There is considerable saving if there are a lot of full-page writes. I could artificially trigger checkpoints to see the end effect on total WAL generation.
Lz4 gives a compression comparable to the default pglz at a much less CPU cost. Zstd can provide the highest compression (30% more compared to lz4).
In a system already on the brink of too much WAL generation, the uncompressed WAL can trigger many more checkpoints, resulting in even more WAL generation.
Summary
Some of the key points/takeaways I have from the discussion in the community and as well as in my simple tests:
- The compression method pglz available in the older version was not very efficient. It uses more CPU and can affect the TPS for specific workloads and machine configuration.
- Modern compression algorithms and libraries are excellent. They do a much better job than what was available in PostgreSQL (pglz).
- I couldn’t see any adverse effect on the TPS on quick tests. Instead, I could observe 10-15% better throughput with compression enabled, maybe because of less I/O wait.
- Lz4 compression can be the choice if the database workload is CPU bound because it is light on the CPU. It can give compression very close to pglz without causing high CPU overhead.
- Zstd can be chosen if the server load is not CPU bound because it can give us better compression at the expense of more CPU utilization.
- An indirect benefit of WAL compression is it reduces the chance for checkpoints triggered by the volume of WALs generated (max_wal_size).

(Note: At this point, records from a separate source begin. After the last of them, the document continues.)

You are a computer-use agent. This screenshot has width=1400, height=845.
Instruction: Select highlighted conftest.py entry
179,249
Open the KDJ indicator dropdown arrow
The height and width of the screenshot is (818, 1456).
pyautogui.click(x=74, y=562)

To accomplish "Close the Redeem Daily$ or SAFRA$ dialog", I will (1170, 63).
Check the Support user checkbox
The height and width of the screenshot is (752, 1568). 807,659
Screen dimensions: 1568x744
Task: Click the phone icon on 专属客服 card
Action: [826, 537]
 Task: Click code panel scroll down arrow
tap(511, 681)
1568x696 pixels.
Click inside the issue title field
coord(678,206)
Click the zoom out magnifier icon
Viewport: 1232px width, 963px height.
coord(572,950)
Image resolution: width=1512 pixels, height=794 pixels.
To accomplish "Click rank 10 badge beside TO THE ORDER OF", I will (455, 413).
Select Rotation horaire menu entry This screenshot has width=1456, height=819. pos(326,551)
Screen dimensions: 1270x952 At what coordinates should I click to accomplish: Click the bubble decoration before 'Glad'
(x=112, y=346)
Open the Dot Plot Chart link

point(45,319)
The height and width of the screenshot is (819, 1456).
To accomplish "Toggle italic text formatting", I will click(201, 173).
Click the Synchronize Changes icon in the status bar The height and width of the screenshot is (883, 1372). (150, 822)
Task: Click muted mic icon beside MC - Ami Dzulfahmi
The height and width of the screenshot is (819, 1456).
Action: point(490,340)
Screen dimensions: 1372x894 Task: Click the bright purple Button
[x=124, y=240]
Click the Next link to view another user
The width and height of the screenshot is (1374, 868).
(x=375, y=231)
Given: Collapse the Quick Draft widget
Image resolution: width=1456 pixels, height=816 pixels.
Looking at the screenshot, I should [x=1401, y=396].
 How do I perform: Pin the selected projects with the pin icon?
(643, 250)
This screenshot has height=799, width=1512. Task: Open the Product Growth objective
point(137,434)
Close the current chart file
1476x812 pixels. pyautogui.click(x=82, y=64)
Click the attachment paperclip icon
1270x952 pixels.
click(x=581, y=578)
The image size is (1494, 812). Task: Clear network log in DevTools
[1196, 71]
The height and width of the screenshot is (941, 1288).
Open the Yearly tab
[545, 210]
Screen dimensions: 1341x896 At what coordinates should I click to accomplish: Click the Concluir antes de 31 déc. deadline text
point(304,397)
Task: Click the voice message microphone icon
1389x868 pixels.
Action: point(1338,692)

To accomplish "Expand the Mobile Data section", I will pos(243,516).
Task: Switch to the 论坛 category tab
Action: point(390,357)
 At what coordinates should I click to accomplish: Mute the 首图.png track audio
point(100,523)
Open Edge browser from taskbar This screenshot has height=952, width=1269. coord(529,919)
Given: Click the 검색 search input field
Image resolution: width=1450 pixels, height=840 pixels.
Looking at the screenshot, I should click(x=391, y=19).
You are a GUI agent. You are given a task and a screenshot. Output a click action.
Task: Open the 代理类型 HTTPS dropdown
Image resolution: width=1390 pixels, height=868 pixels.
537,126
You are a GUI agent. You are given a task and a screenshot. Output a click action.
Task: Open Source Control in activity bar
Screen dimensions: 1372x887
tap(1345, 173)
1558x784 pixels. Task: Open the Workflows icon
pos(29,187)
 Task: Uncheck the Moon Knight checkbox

The actual benefit of compression depends on many factors. Configured checkpoint frequency, the chance of checkpoints triggered by WAL generation, storage performance, acceptable CPU overhead, type of CPU architecture, and many other factors. With the introduction of new options, the entry barrier is significantly reduced.
Word of caution
If you are using lz4 or zstd compression for all its greatness, please make sure that the PostgreSQL binaries on standby are also capable of doing it. This warning may mainly apply to users building their PostgreSQL from source code.
Thanks to community
Thanks to Michael Paquier, who took the major part in the development of PG 15 improvements, Justin Pryzby, who played the key role in this development, Andrey Borodin, who initiated the discussion, and many others who participated in the discussions.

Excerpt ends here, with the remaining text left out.